# Xmas wind down game



## Multiprocess (Aug 9, 2004)

www.elfattack.com

Quite enjoyable!


----------



## TTotal (Aug 12, 2002)

3132 ... for me brilliant !


----------



## Multiprocess (Aug 9, 2004)

TTotal said:


> 3132 ... for me brilliant !


Is that your age John? :lol: :wink:


----------



## TTotal (Aug 12, 2002)

14621 !!!Wow


----------



## ObiWan (Sep 25, 2005)

2586......... need to practice!!!


----------



## Gizmo750 (Sep 16, 2004)

18554 first go 

Up to 23603 now


----------



## Wallsendmag (Feb 12, 2004)

15338


----------



## TTotal (Aug 12, 2002)

Like the multiballs


----------



## Kell (May 28, 2002)

Does someone want to start a TTOC league?


----------



## mattyR (Sep 14, 2006)

7791....gotta have another go!!

don't know about you lot but I find games like this and the old school space invaders, asteroids and stuff much better than these new efforts where you have to press 8 different buttons just to shoot some zombie!!


----------



## clived (May 6, 2002)

Kell said:


> Does someone want to start a TTOC league?


http://www.elfattack.com/game/nnnPuPuY

I made it a ******** league ;-)


----------



## ObiWan (Sep 25, 2005)

Kell said:


> Does someone want to start a TTOC league?


Can I reserve last place now to avoid dissappointment


----------



## Gizmo750 (Sep 16, 2004)

Need more competition here - come on people.......

This is the only game I've ever been good at :lol:


----------



## TTotal (Aug 12, 2002)

HTF did you get that score ?


----------



## Gizmo750 (Sep 16, 2004)

TTotal said:


> HTF did you get that score ?


      (and no I did not cheat thanks very much!)


----------



## YELLOW_TT (Feb 25, 2004)

Just got 37000 and id did not register


----------



## TTotal (Aug 12, 2002)

Liar liar pants etc


----------



## Gizmo750 (Sep 16, 2004)

370,000 ? ? ? not misplaced a decimal point there by any chance?

(plus what John said :wink: )


----------



## YELLOW_TT (Feb 25, 2004)

Gizmo750 said:


> 370,000 ? ? ? not misplaced a decimal point there by any chance?
> 
> (plus what John said :wink: )


As my post says I got 37,000 not 370,000


----------



## Gizmo750 (Sep 16, 2004)

In that case its me thats misplaced a decimal point.

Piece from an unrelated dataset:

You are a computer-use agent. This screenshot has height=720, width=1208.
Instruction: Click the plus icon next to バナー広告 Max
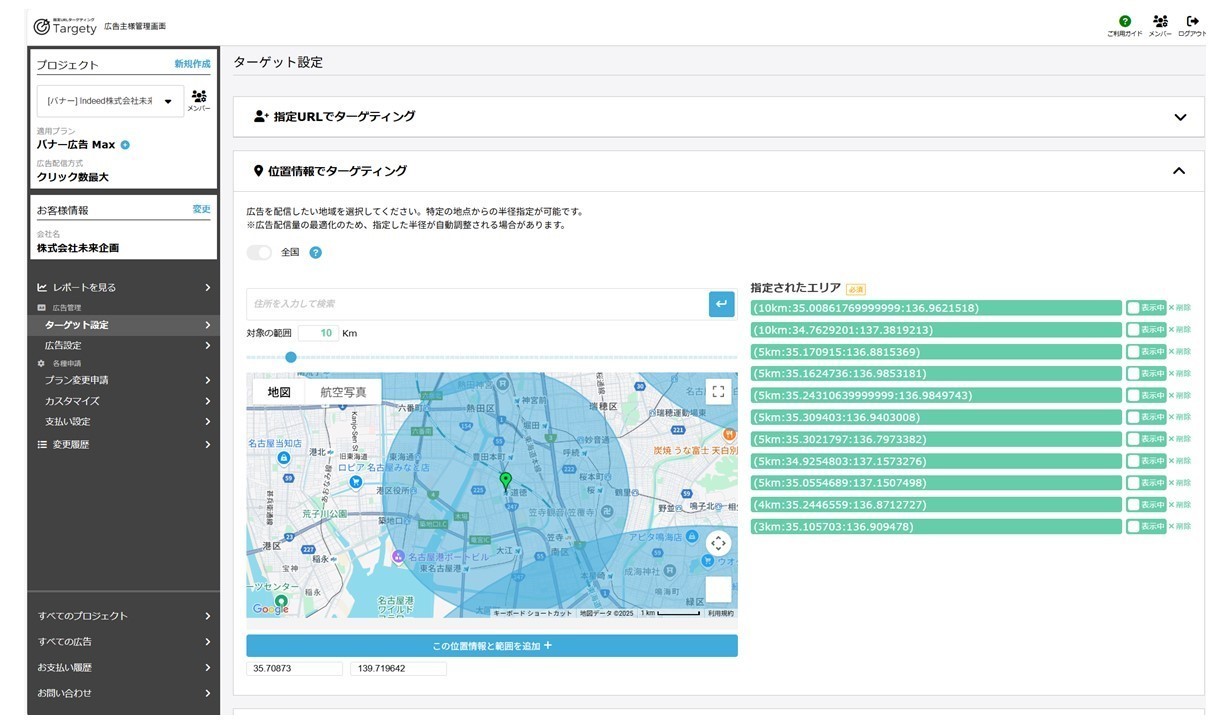click(125, 145)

I shall admonish myself immediately by taking myself into the garage and beating my bare buttocks with a birch!

I may be gone some time


----------



## TTotal (Aug 12, 2002)

YELLOW_TT said:


> Gizmo750 said:
> 
> 
> > 370,000 ? ? ? not misplaced a decimal point there by any chance?
> ...


 :roll:


----------



## Wallsendmag (Feb 12, 2004)

Dont you just hate it when that happens :lol: :lol: :lol: :lol:


----------



## YELLOW_TT (Feb 25, 2004)

Gizmo750 said:


> In that case its me thats misplaced a decimal point. I shall admonish myself immediately by taking myself into the garage and beating my bare buttocks with a birch!
> 
> I may be gone some time


Take as long as you need m8


----------



## ObiWan (Sep 25, 2005)

wallsendmag said:


> Dont you just hate it when that happens :lol: :lol: :lol: :lol:


Its never happened to me :lol:


----------



## TTotal (Aug 12, 2002)

He said , hoping

Oh wrong thread :lol:


----------



## ObiWan (Sep 25, 2005)

TTotal said:


> He said , hoping
> 
> Oh wrong thread :lol:


 :lol: :lol:


----------



## YELLOW_TT (Feb 25, 2004)

TTotal said:


> He said , hoping
> 
> Oh wrong thread :lol:


You just cant get the staff [smiley=dunce2.gif]


----------



## ObiWan (Sep 25, 2005)

YELLOW_TT said:


> TTotal said:
> 
> 
> > He said , hoping
> ...


Mine have all buggered off for xmas


----------



## TTotal (Aug 12, 2002)

Frankly I am not surprised if you are standing naked in the stationery cupboard thrashing yourself with twigs.










We got the coffee boy yesterday, got him really nice and red!


----------



## ObiWan (Sep 25, 2005)

Not exactly the Wicker Man


----------



## TTotal (Aug 12, 2002)

I do see a slight resemblance though!


----------



## ObiWan (Sep 25, 2005)

TTotal said:


> I do see a slight resemblance though!


A striking resemblance


----------



## TTotal (Aug 12, 2002)

Yeh, those ankles!


----------



## ObiWan (Sep 25, 2005)

Elephantises


----------



## Kell (May 28, 2002)

ObiWan said:


> Kell said:
> 
> 
> > Does someone want to start a TTOC league?
> ...


Good job you did.

:twisted:


----------



## ObiWan (Sep 25, 2005)

Kell said:


> ObiWan said:
> 
> 
> > Kell said:
> ...


Always a safe bet i'm afraid


----------



## redsi72 (Nov 13, 2006)

was never any good with the left arm!


----------